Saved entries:
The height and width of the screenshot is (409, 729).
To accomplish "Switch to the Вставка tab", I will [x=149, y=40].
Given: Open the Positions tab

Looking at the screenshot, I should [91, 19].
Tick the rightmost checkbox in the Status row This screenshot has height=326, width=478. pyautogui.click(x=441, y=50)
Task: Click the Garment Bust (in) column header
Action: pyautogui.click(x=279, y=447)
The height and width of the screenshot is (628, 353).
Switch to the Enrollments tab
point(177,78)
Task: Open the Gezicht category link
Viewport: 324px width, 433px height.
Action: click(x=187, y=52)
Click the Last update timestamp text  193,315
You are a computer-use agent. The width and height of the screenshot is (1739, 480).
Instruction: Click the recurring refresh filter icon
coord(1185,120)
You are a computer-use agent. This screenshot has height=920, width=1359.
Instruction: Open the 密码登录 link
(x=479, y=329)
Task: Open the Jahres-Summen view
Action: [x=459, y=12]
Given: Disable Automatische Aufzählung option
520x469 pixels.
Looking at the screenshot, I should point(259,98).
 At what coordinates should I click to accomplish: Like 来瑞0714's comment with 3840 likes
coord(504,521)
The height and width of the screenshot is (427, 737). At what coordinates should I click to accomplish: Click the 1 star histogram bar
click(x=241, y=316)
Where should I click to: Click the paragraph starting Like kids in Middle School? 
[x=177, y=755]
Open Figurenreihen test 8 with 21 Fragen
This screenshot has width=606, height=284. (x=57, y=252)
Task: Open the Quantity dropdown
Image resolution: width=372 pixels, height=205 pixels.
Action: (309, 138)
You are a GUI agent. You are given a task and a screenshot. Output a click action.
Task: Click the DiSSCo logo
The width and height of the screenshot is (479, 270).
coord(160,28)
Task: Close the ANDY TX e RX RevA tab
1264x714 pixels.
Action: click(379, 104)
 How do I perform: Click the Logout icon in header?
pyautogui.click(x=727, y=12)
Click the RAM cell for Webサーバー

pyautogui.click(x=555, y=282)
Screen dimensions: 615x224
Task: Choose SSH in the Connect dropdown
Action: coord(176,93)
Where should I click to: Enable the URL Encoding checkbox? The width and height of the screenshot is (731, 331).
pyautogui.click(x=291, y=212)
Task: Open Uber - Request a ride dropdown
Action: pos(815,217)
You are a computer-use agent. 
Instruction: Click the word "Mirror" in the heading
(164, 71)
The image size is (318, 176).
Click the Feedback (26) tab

**Action item**
Above are the records. Copy every line in them holding "agent".

**Solution**
You are a computer-use agent. The width and height of the screenshot is (1739, 480).
You are a computer-use agent. This screenshot has height=920, width=1359.
You are a GUI agent. You are given a task and a screenshot. Output a click action.
You are a computer-use agent. 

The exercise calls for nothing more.